▶ [Given text]
########

# Ohio



## Chuck Smith

Post to this thread.

~Chuck


----------



## Rob Abner

*helping out/ sub work*

I have three trucks with plows only till next year. We would be happy to help out anyone in the central/north-central OH area once we are caught up. Call my office and someone will get ahold of me or give you a cell number.
:waving:


----------



## J&JProperty

We are willing to help out in the Dayton area. Also looking for subs in the Dayton area, email me if we can help out or if your interested in subbing:[email protected]


----------



## Sweetpete

Hey Guys:
I'm in the Cleveland area (Cuyahoga County) and am happy to help. Could also use some help as things get rolling. 

PM me if interested either way. Thanks :waving:


----------



## Lux Lawn

Sweetpete said:


> Hey Guys:
> I'm in the Cleveland area (Cuyahoga County) and am happy to help. Could also use some help as things get rolling.
> 
> PM me if interested either way. Thanks :waving:


Where you from in Cleveland?

Richmond Hts. here.


----------



## Plow King

Solon area here.

When winter rolls around, we can always give a helping hand after our accounts have been serviced. Also have a bobcat for stacking snow.


----------



## mdd

cleveland here also


----------



## MickiRig1

Akron Here, North Hill !


----------



## Clapper&Company

Weservice most of stark, Carroll & Columbiana Co. I would be able to help out, Also looking for some subs aswell as some sub work.

4 trucks w/7.5 Meyer 
Dump Truck
Salt Sreader 
Bobcat

I also have a carry a full line of parts for myers plows if you guys need something.


----------



## M-Pact Snow

always willing to help! 

Youngstown area


----------



## Clapper&Company

M-Pact Snow said:


> always willing to help!
> 
> Youngstown area


M pact where all do you services?

########

▶ [To do]
From the Ohio forum thread above, lift out the passage starting with "Post to this" and going on through "a cell number.", word for word.

########

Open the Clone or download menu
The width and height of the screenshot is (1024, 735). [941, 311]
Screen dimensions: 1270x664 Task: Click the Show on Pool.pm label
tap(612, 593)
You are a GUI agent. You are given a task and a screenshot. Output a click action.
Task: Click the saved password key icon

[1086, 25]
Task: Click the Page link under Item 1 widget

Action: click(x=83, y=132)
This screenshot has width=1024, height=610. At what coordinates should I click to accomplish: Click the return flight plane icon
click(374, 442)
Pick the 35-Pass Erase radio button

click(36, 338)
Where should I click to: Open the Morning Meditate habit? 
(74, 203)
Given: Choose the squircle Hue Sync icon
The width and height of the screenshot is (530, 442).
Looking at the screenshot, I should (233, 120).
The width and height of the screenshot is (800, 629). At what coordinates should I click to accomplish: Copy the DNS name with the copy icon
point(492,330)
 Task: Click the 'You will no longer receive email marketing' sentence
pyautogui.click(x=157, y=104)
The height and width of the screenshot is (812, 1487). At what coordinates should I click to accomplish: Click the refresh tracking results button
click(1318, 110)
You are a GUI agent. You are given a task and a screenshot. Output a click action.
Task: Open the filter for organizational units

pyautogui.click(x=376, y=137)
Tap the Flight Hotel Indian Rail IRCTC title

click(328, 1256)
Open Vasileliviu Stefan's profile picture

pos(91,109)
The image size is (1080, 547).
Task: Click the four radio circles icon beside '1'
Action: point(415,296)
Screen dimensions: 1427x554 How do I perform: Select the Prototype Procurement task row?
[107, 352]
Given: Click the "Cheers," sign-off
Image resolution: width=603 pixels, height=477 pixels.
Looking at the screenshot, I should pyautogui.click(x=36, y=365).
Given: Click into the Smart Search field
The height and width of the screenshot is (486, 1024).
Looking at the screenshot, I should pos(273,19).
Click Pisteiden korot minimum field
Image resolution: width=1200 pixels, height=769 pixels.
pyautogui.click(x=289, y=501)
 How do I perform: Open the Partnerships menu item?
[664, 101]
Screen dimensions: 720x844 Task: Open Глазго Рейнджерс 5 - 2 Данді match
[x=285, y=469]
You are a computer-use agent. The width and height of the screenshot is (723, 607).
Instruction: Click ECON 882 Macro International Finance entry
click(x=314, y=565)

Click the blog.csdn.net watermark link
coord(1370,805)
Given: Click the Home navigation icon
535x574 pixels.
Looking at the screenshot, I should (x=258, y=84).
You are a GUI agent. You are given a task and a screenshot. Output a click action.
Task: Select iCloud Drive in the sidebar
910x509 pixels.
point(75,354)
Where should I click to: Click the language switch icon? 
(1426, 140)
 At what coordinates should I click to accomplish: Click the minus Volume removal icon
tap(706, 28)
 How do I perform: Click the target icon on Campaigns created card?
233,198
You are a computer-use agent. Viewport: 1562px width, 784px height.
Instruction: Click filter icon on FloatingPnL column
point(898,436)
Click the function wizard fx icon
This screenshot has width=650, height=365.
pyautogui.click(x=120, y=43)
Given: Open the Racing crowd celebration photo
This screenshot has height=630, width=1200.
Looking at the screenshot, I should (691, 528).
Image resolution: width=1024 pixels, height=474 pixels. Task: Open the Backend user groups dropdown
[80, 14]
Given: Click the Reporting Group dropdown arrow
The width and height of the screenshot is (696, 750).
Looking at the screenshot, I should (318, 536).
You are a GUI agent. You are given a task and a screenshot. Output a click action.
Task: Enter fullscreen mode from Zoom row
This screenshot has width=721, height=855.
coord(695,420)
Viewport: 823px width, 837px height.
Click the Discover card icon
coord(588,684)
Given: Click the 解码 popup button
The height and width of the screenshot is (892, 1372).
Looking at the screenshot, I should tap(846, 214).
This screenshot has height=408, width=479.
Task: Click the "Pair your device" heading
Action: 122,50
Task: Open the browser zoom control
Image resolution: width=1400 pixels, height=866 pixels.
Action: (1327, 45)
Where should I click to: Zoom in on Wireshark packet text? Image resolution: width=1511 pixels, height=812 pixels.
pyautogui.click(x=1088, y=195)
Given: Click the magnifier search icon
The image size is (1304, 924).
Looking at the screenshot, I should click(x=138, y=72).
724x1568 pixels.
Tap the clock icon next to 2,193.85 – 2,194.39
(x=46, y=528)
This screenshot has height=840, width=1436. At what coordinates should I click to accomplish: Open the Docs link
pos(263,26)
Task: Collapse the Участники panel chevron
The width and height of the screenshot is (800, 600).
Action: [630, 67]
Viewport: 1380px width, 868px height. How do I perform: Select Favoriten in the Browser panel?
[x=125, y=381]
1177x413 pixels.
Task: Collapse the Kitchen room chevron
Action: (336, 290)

########

▶ [Full response]
Post to this thread.

~Chuck


----------



## Rob Abner

*helping out/ sub work*

I have three trucks with plows only till next year. We would be happy to help out anyone in the central/north-central OH area once we are caught up. Call my office and someone will get ahold of me or give you a cell number.